O'Toole kept maintaining that the prime minister calling him out over it as a confidence measure must mean he was hiding something, and cited the Baylis Medical story as "proof."  The problem is that story is unadulterated fiction a brake pad manufacturer decided he wanted to do his part and build ventilators, and Baylis Medical had a cleanroom facility that was available for them to use, so they signed a partnership, not knowing that Frank Baylis was recently an MP (who opted not to run again after a single term).  Nevertheless, the narrative O'Toole spins is one of cozy deals with friends of the party.  After all, innuendo is all he needs when he knows that most journalists will just repeat the accusation in an attempt to both-sides the story rather than simply pointing out the lie.
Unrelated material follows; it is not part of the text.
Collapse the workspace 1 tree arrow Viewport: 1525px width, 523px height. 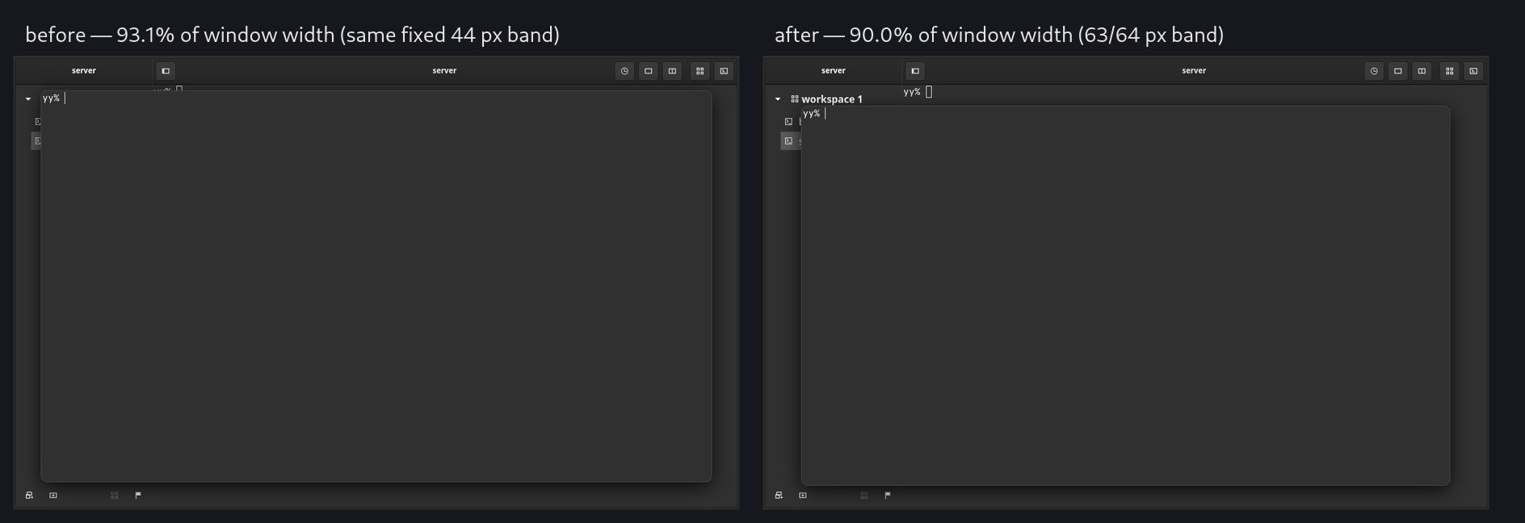[778, 99]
The other lie that O'Toole has been spinning this week has been that the government is appointing Liberal partisans to the courts, a fiction based loosely on a poorly written CBC story about the PMO vetting potential candidates through partisan databases without mentioning that this should be expected because the prime minister is politically accountable for these appointments.  But because this and the Baylis story feed into the notion that the WE Imbroglio was about rewarding Liberal "friends" (never mind there was no proof that the Kielburgers were actually friends of the Trudeaus, and it was more likely that the bureaucrats in the department believed the Kielburger spin about WE's reach), it's accepted as a legitimate narrative.
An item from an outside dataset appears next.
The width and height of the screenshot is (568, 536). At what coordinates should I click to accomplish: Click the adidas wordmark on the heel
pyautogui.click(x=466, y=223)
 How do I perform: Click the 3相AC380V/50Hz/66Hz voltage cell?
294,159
This reliance on lying in order to make people angry is one of those lessons that the Conservatives failed to learn after the last election, and seem bound and determined to keep ignoring in the lead-up to whenever the next federal election will be.  And it's not like there aren't enough genuine problems out there to nail this government with.  The only material changes between Scheer and O'Toole these days are that O'Toole's shitposts have better photoshop, and that O'Toole is more apt to use the language of toxic masculinity to bolster his bravado and bluster in the face of being called out like he was over his committee motion.  If anyone was hoping for a more mature leader, someone who was looking to legitimately build bridges and expand the party's base, I'm not sure that there is any evidence that this is actually happening.  Instead, O'Toole is doubling down on the same failed strategy of constant rage.  This isn't how to win the country, and it brings to mind Wells' Fourth Rule: The guy who auditions for the role of opposition leader will get the job.